Lecture 1: Syllabus and ArrayIntList

  • Collection: an object that stores data, a data structure.
  • Objects stored are elements
  • Common operations: add, remove, store, access, etc.
  • ArrayList; tell it what type it stores. ArrayList<String> list = new ArrayList<String>();.
  • .remove(index) and .add(index, value).
  • Overloading - different versions of .add() depending on which sets of parameters are passed.

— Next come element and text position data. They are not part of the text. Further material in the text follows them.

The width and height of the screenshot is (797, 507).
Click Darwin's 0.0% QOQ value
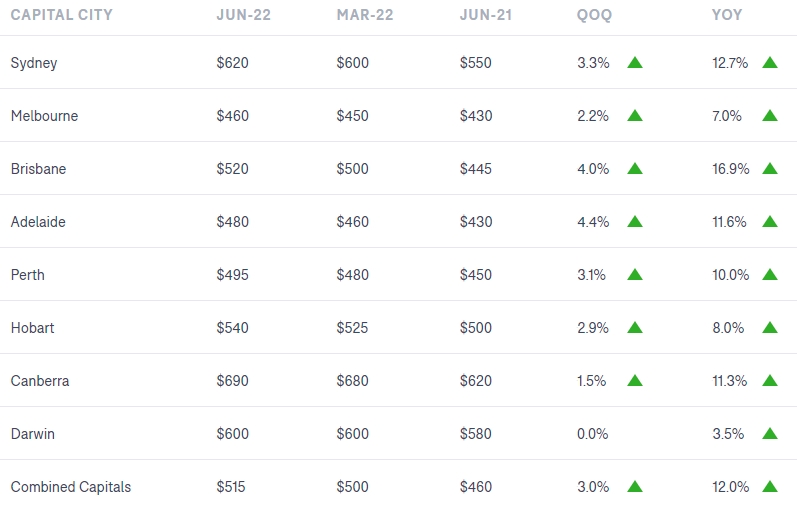pyautogui.click(x=593, y=434)
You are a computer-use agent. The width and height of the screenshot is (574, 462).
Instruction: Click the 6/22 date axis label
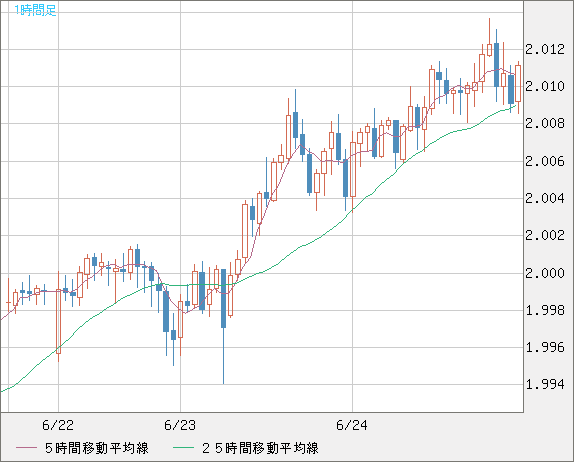58,425
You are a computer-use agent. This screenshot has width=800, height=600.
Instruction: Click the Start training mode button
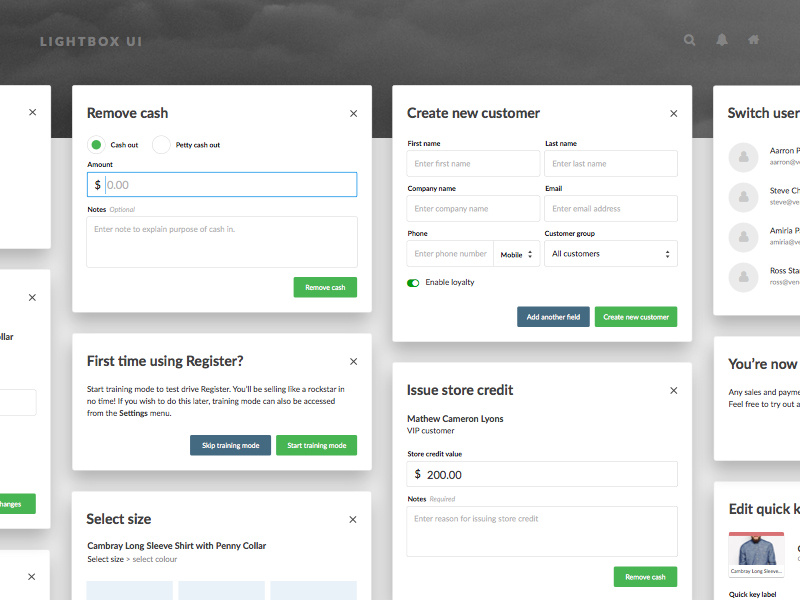coord(316,445)
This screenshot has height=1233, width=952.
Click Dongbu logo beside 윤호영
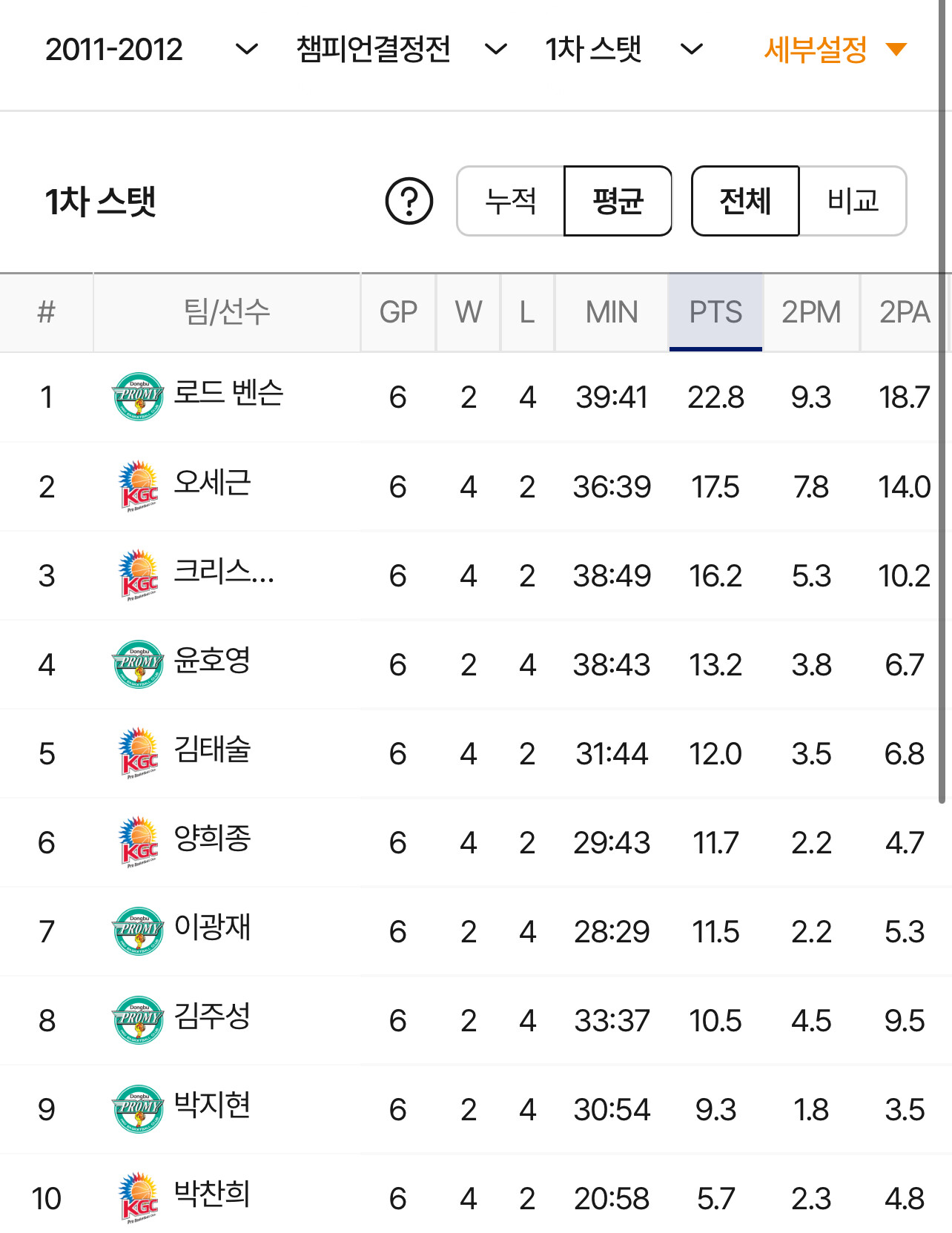pyautogui.click(x=138, y=664)
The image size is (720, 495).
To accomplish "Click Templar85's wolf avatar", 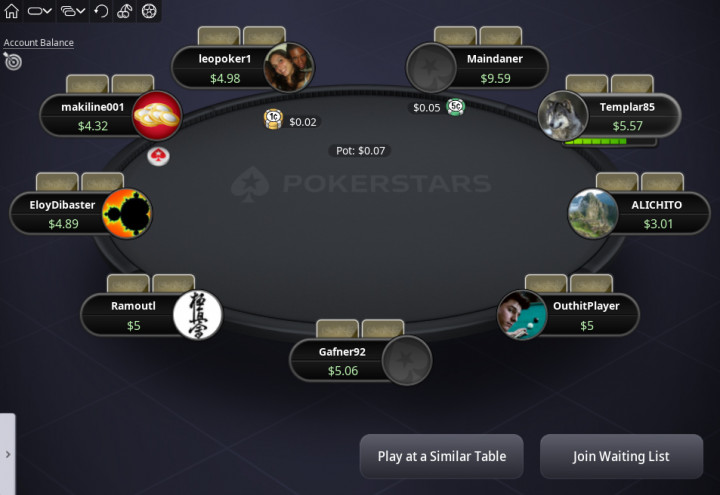I will (562, 115).
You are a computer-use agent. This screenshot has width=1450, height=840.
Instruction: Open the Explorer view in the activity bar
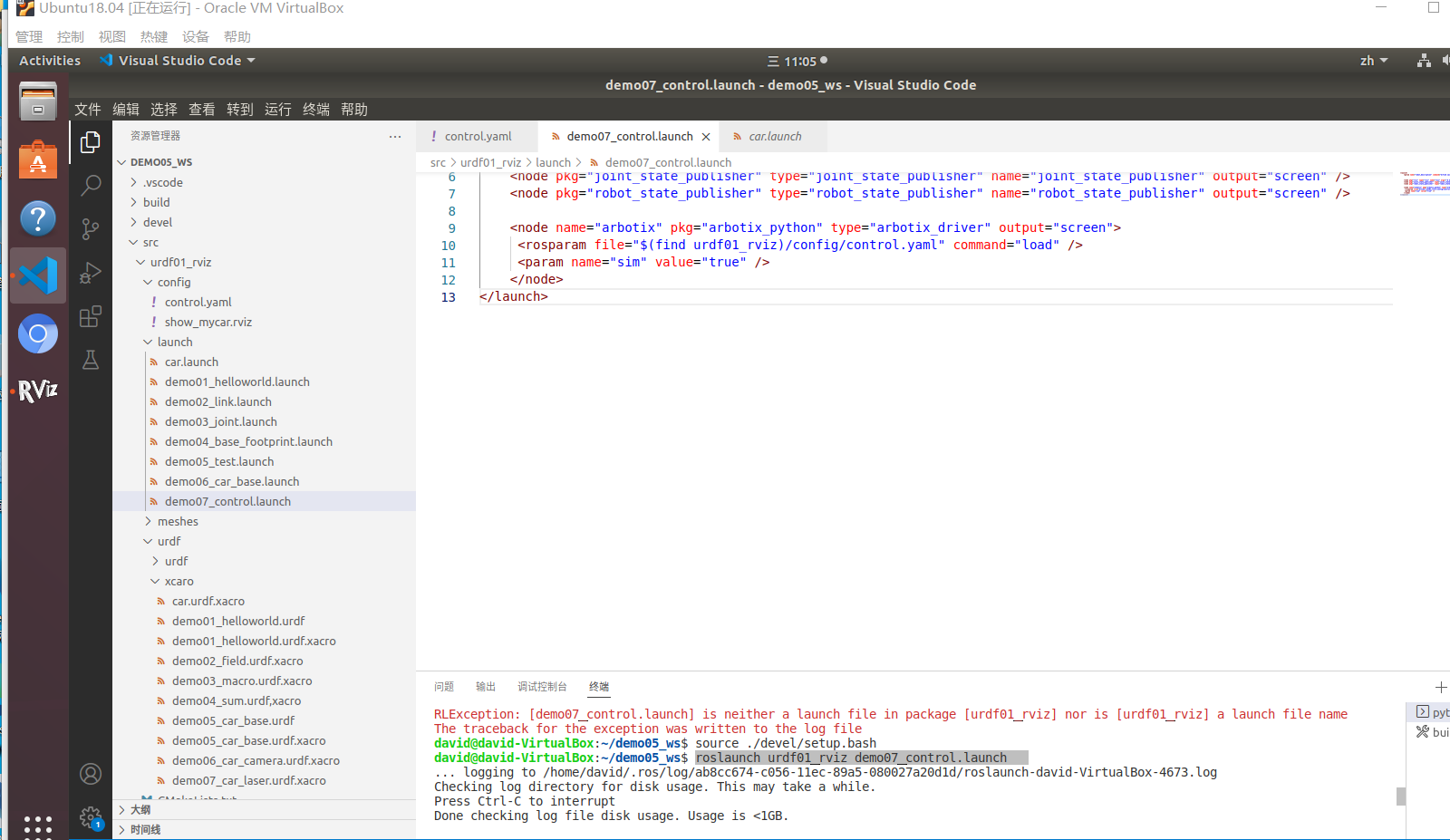pyautogui.click(x=91, y=142)
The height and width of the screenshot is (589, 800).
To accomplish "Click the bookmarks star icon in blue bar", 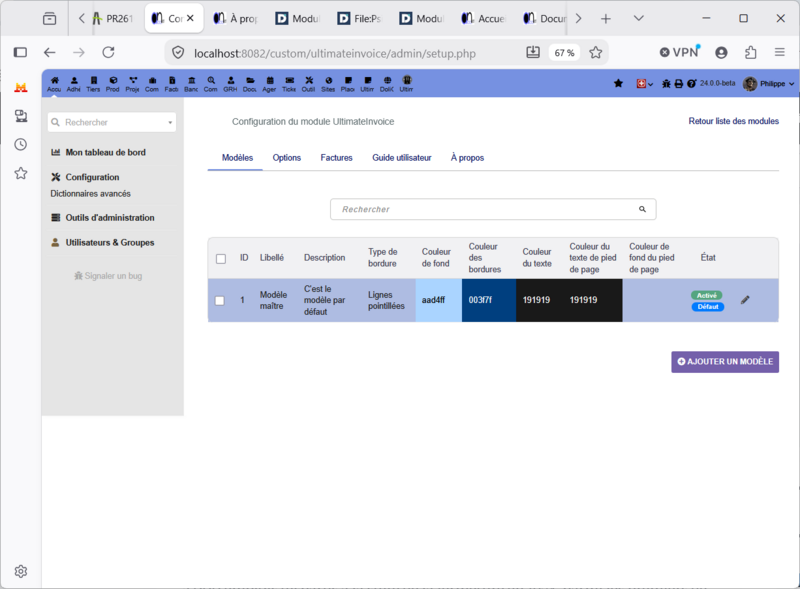I will coord(618,83).
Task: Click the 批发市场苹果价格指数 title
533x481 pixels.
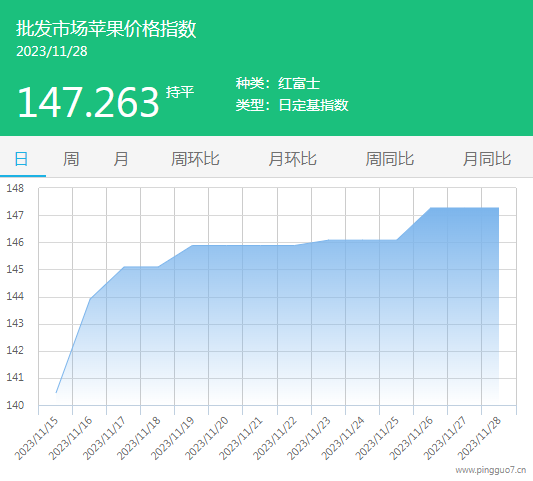Action: [x=106, y=29]
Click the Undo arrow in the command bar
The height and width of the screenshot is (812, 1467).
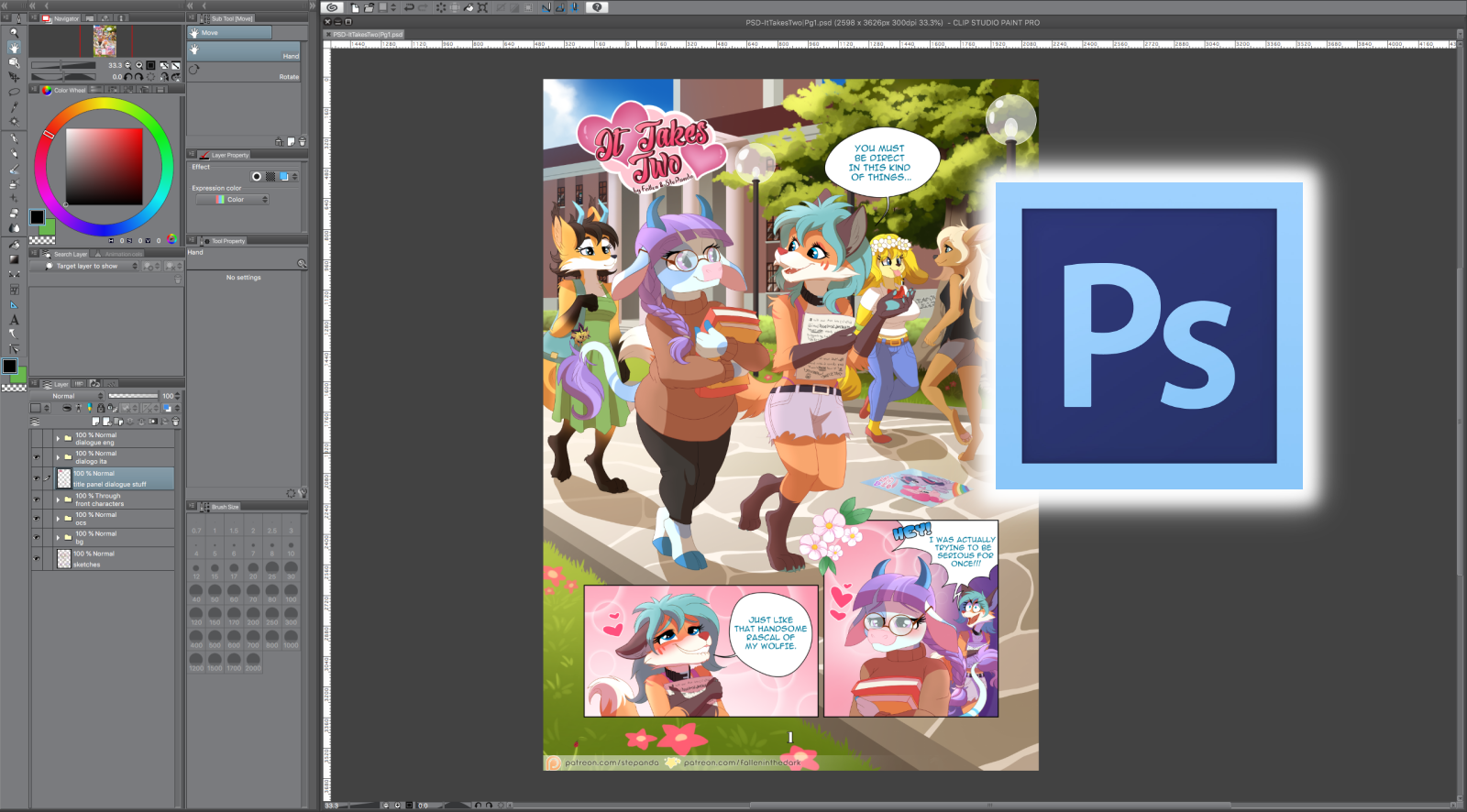coord(409,7)
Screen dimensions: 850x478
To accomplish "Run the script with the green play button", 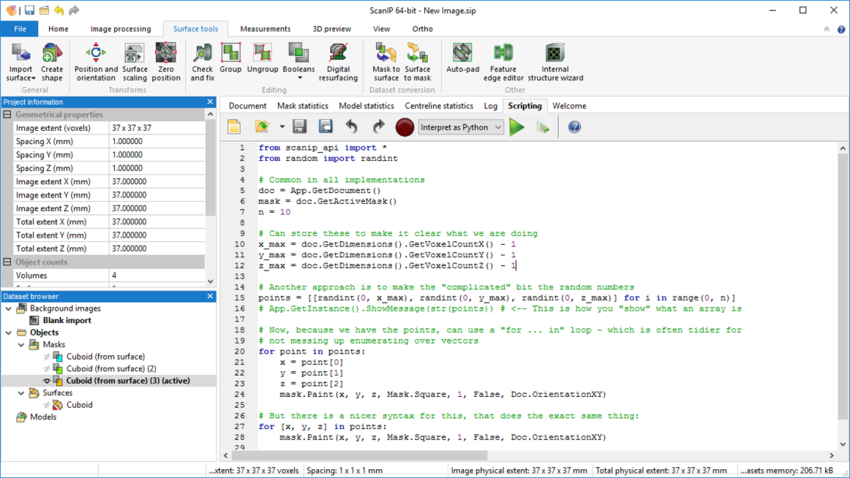I will [517, 127].
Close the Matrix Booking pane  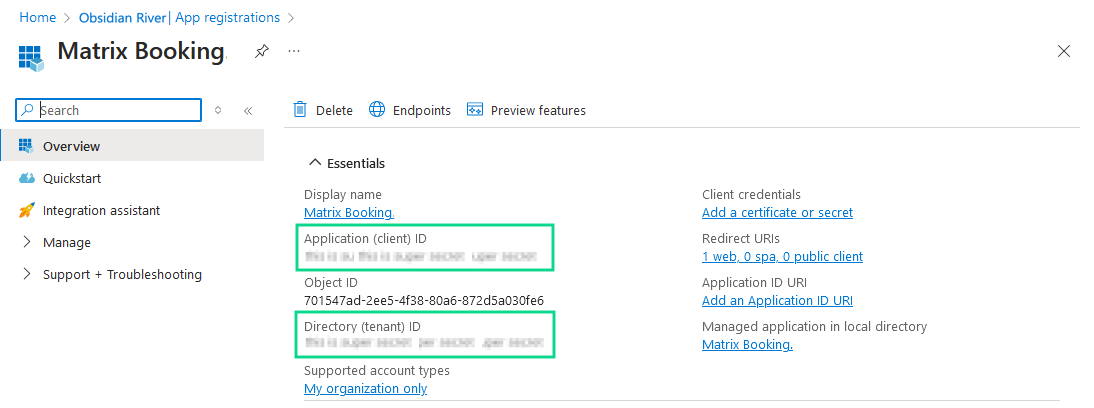coord(1064,51)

Lecture 2: More ArrayIntLIst, Pre-Post, Exceptions

  • Class vs object. Class is a program entity, defines a blueprint. Object is an entity that combines state and behavior.
  • private keyword - client cannot mess with the internal state.
  • Class design
  • Getter/setter methods

Lecture 3: Lists, Sets, For-Each Loop

  • You can have multiple constructors that take in different version of parameters.
public ArrayIntList() {
  this(INITIAL_CAPACITY);
}

public ArrayIntList(int capacity) {
  doStuffWithCapacity();
}
  • Different types of collections: building up a series of tools
  • List: a collection of elements with 0-based indexes.
    • LinkedList, ArrayList, etc.
  • Abstract Data Type: general description of a collection.
  • Implemented as an interface: a description of the generalized idea
  • Minor drawback: in cases where you need a restrictive type of implementation, interfaces cause problems.
  • Wrapper Classes: you cannot put primitive types in wakkas. Use wrapper types that map onto primitive types; List<Integer> numbers = newArrayList<Integer>();.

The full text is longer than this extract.